A rather modest celebration of the treaty’s 290th anniversary in 1944 “reinstalled… the renewed cult of Pereiaslav (that) symbolized the dominant presence of the Russian elder brother,” Yekelchyk says in his book titled “Stalin's Empire of Memory.”

This was followed by a much grander celebration of the “Union of Russia and Ukraine Tercentenary” in 1954, already in the era of Stalin’s successor, Nikita Khrushchev.

The all-union event was accompanied by the publishing of a body of documents called the “Reunification of Ukraine with Russia” that were meant to testify to the “eternal union” between the two peoples… with Russia in the superior position, of course.

In 1982, the Soviet authorities opened a monument complex called Peoples' Friendship Arch in central Kyiv to celebrate the Russo-Ukrainian unity.
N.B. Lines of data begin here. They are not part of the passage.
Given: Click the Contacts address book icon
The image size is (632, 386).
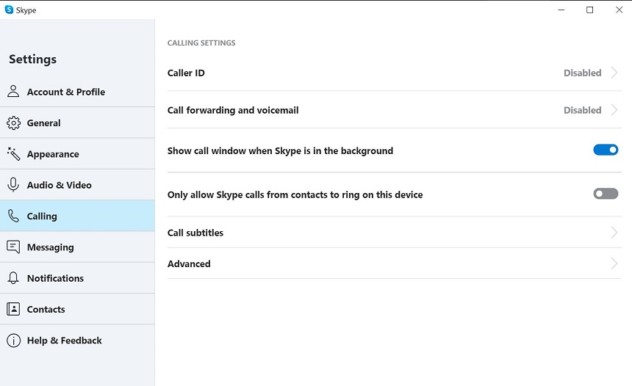Looking at the screenshot, I should [x=13, y=309].
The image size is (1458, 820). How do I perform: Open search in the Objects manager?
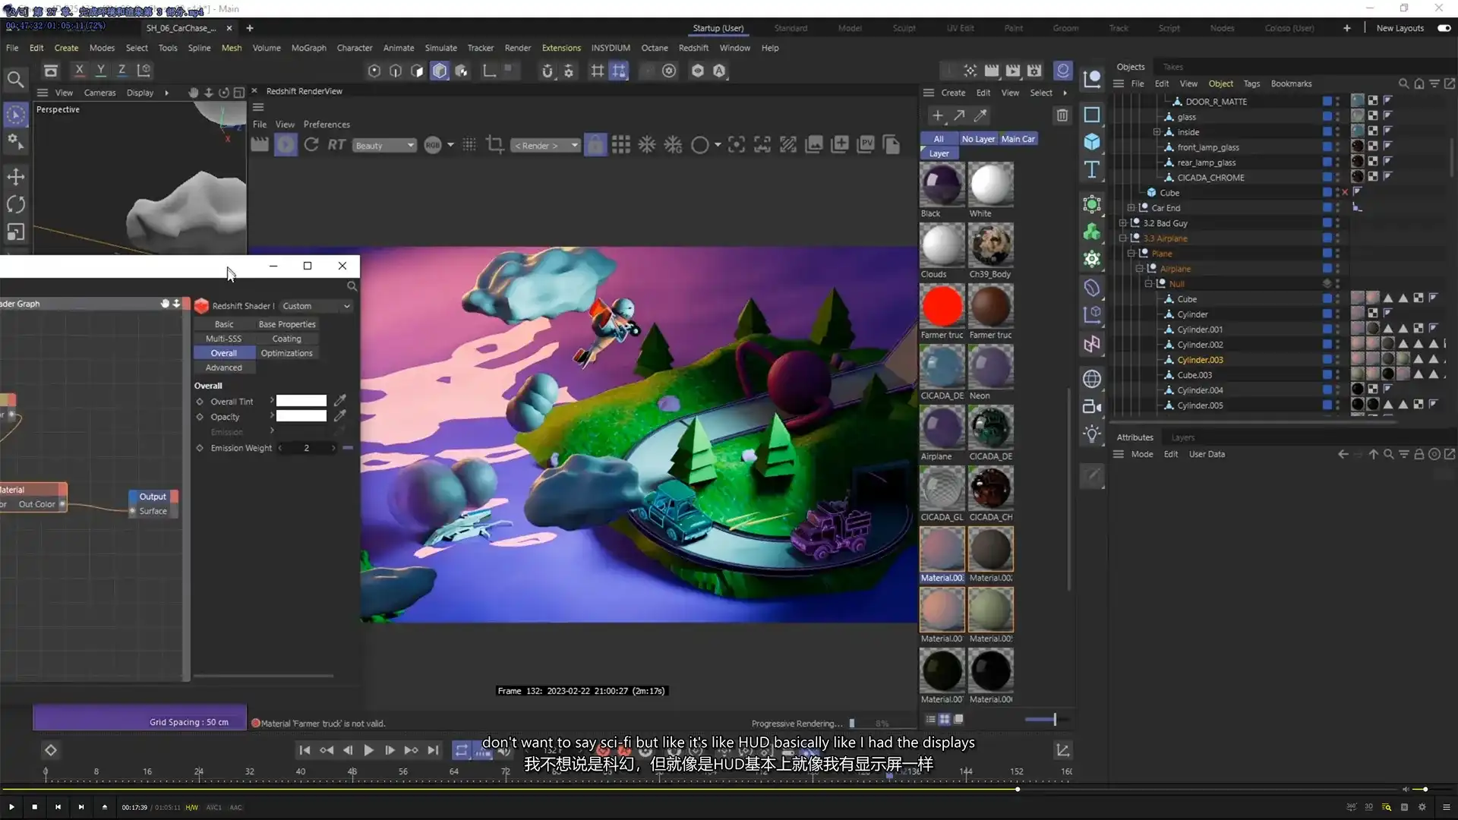coord(1403,84)
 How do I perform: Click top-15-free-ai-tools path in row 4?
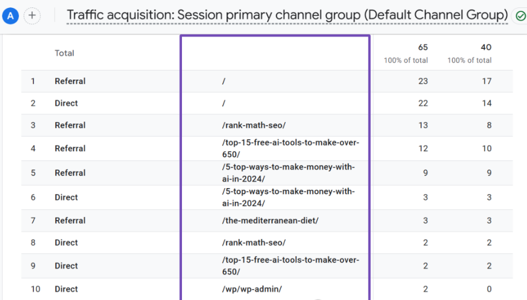[x=291, y=148]
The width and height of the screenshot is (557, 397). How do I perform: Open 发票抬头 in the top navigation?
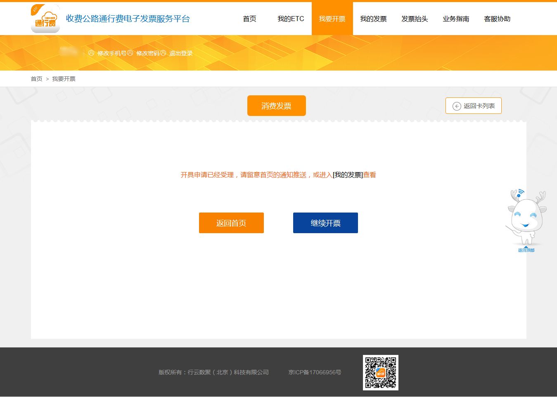pos(415,19)
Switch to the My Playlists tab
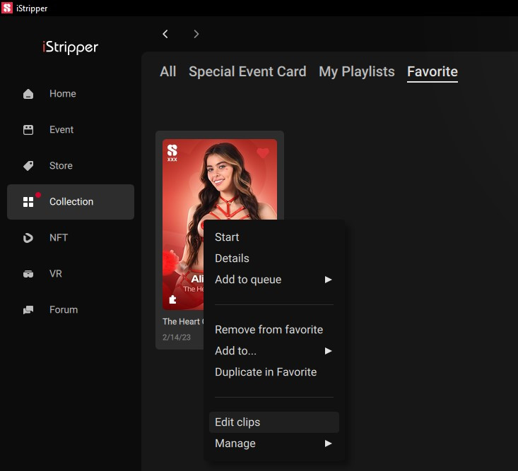Image resolution: width=518 pixels, height=471 pixels. [x=356, y=71]
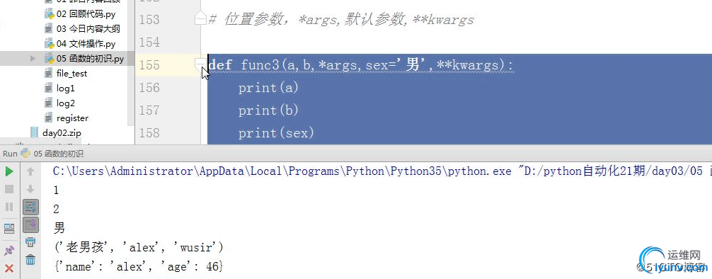Restore layout icon in Run toolbar
Image resolution: width=712 pixels, height=279 pixels.
point(9,229)

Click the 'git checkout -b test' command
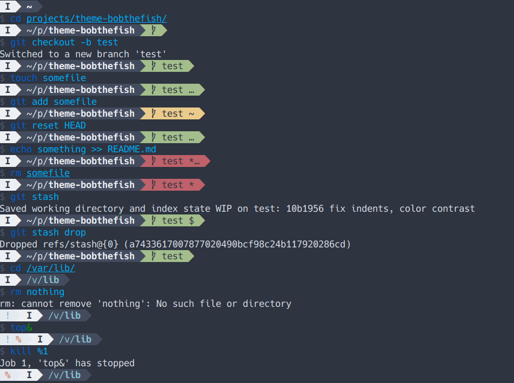(64, 42)
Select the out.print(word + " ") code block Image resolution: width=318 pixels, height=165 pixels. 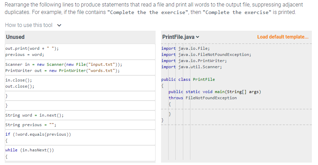80,51
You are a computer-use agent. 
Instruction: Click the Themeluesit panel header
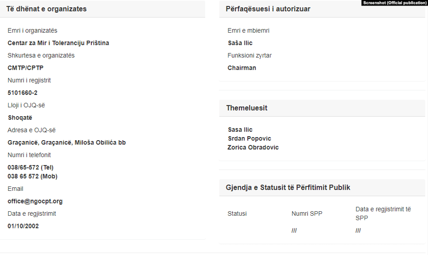tap(247, 108)
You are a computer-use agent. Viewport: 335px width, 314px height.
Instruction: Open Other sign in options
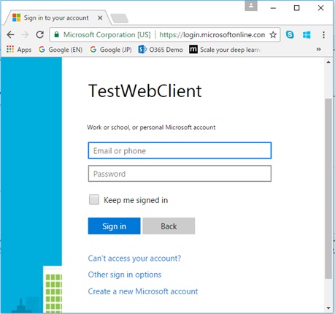coord(125,275)
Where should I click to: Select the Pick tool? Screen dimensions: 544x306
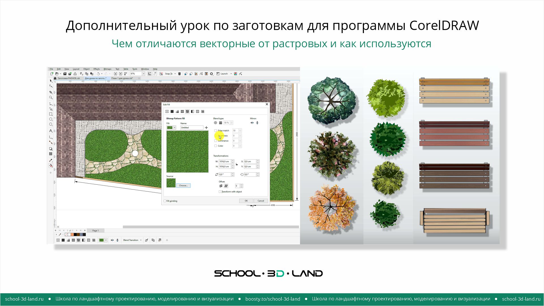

It was dedicated to several historical events, including the 1,500th anniversary of the city's founding, the 60th anniversary of the USSR, and the Pereiaslav Council.

A part of the complex was a granite stele depicting participants of the council, dressed in historical Russian and Cossack garbs.

Municipal service workers under the Arch of Freedom of the Ukrainian People finish dismantling a granite monument with a multi-figure group dedicated to the Pereiaslav Council in Kyiv, Ukraine, on May 1, 2024. (Zinchenko/Global Images Ukraine via Getty Images)

The statue remained there after Ukraine gained its independence in 1991 and even after the post-EuroMaidan government launched a large-scale decommunization and de-Sovietization process in 2015.

It was only after the outbreak of the full-scale war in 2022 that the arch complex began to be taken apart. The first part of the composition — a bronze statue of a Russian and Ukrainian worker — was removed in 2022.

In April 2024, the Culture Ministry abolished the landmark's status as a historic site.

Finally, on April 30, the dismantling of the Council statue itself finalized the divorce from the Kremlin-established Pereiaslav narrative.